Marstaki Olimpos Dağı (Olympus Mons) adı verilen dağ Güneş Sisteminde bilinen en yüksek dağ ve Marineris Vadisi (Valles Marineris) adı verilen kanyon en büyük kanyondur. Ayrıca Haziran 2008de Nature dergisinde yayımlanan üç makalede açıklandığı gibi, Marsın kuzey yarımküresinde 10.600 km. uzunluğunda ve 8.500 km. genişliğindeki dev bir meteor kraterinin varlığı saptanmıştır.

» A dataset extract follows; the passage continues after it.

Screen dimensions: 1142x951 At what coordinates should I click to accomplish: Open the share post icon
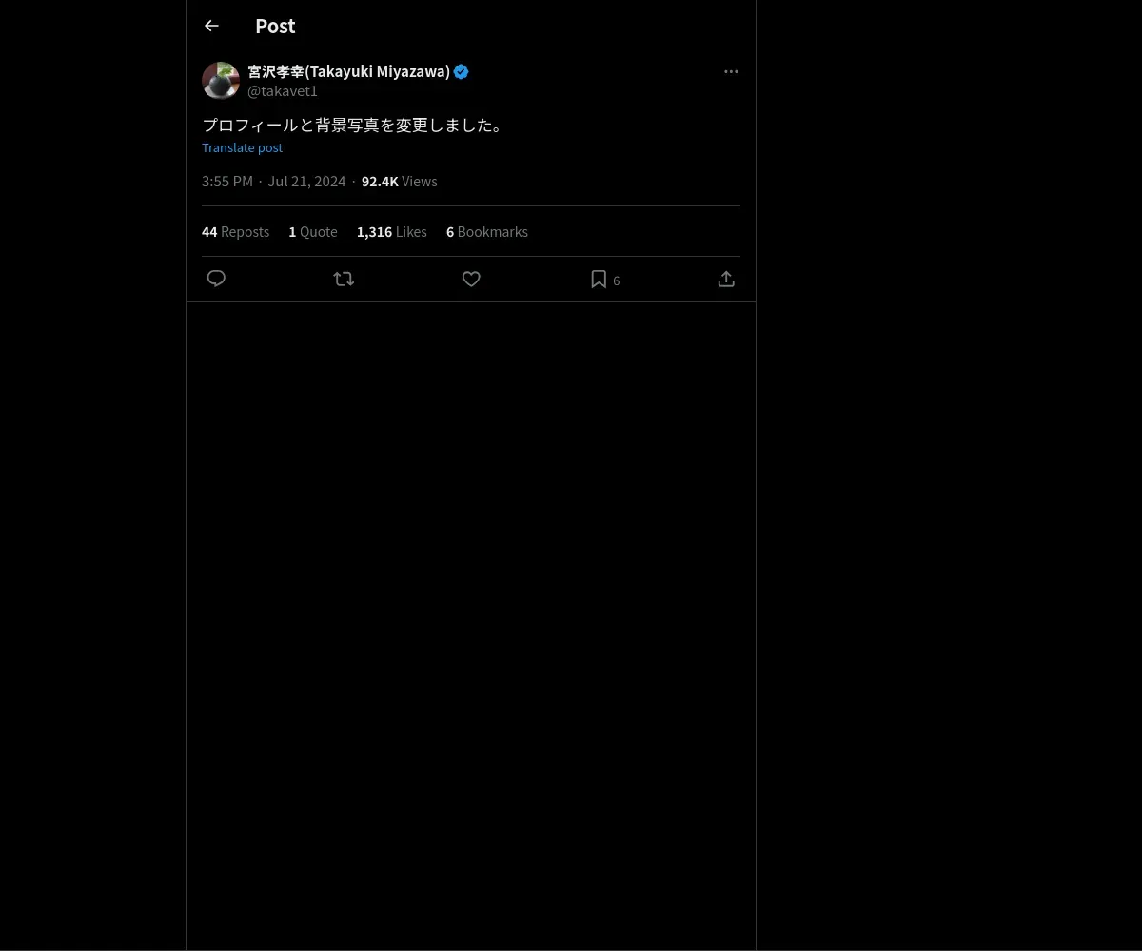coord(726,279)
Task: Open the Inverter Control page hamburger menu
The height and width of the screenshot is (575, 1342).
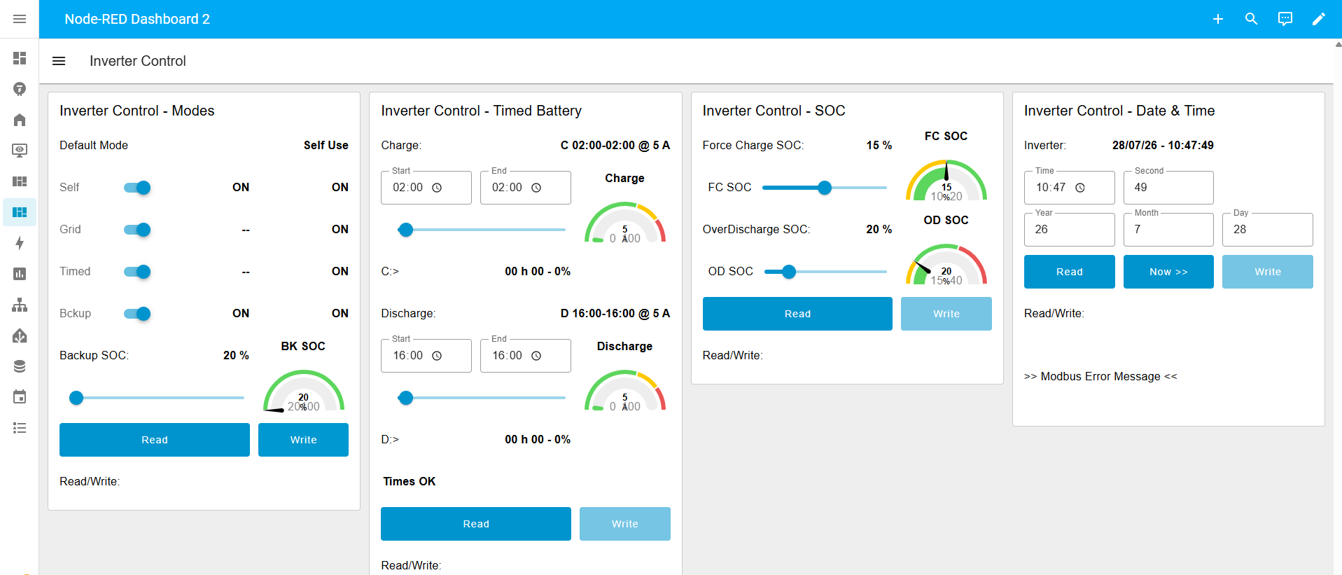Action: [59, 61]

Bu krater, bugüne kadar keşfedilmiş en büyük meteor kraterinin (Ay'ın güney kutbu kısmındaki Atkien Havzası) dört misli büyüklüğündedir.[3][4]
Mars, Dünya hariç tutulursa, halen Güneş Sistemindeki gezegenler içinde sıvı su ve yaşam içermesi en muhtemel gezegen olarak görülmektedir.[5] Mars Express ve Mars Reconnaissance Orbiter keşif projelerinin radar verileri gerek kutuplarda (Temmuz 2005)[6] gerekse orta bölgelerde (Kasım 2008)[7] geniş miktarlarda su buzlarının var olduğunu ortaya koymuş bulunmaktadır. 31 Temmuz 2008de Phoenix Mars Lander adlı robotik uzay gemisi Mars toprağının sığ bölgelerindeki su buzlarından örnekler almayı başarmıştır.[8]

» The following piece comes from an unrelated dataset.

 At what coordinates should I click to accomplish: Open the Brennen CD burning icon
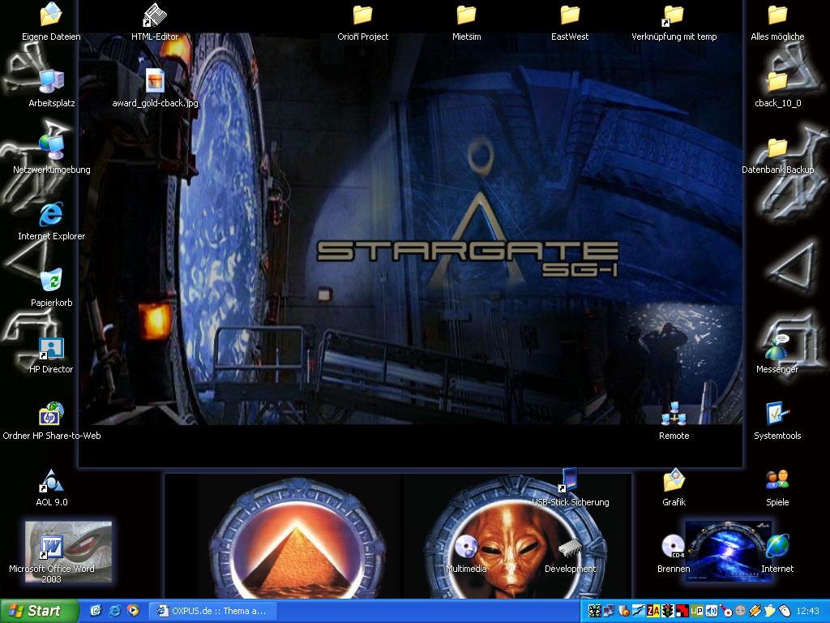[674, 548]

Günümüzde, Mars, yörüngelerine oturmuş üç uzay gemisine evsahipliği yapmaktadır: Mars Odyssey, Mars Express ve Mars Reconnaissance Orbiter. Mars, Dünya hariç tutulursa, Güneş Sistemindeki herhangi bir sıradan gezegenden ibaret değildir. Yüzeyi pek çok uzay aracına evsahipliği yapmıştır. Bu uzay araçlarıyla elde edilen jeolojik veriler şunu ortaya koymuştur ki, Mars önceden su konusunda geniş bir çeşitliliğe sahipti; hatta geçen on yıllık süre sırasında gayzer (kaynaç) türü su fışkırma veya akıntıları meydana gelmişti.[9] NASAnın Mars Global Surveyor projesi kapsamında sürdürülen incelemeler Marsın güney kutbu buz bölgesinin geri çekilmiş olduğunu ortaya koymuştur.[10] Bilim insanları, 2006'da Mars yörüngesine oturtulan "Mars Reconnaissance Orbiter" (Mars Yörünge Kaşifi) uydusundan alınan veriler sonucu, Mars'ta sıcak aylarda tuzlu su akıntılarının oluştuğunu bildirmişlerdir.[11]
Marsın 1877 yılında astronom Asaph Hall tarafından keşfedilen Phobos ve Deimos adları verilmiş, düzensiz biçimli iki küçük uydusu vardır. Mars Dünyadan çıplak gözle görülebilmektedir. "Görünür kadir"i −2,9a[12] ulaşır ki bu, çıplak gözle çoğu zaman Jüpiter Marstan daha parlak görünmesine karşın, ancak Venüs, Ay ve Güneşçe aşılabilen bir parlaklıktır.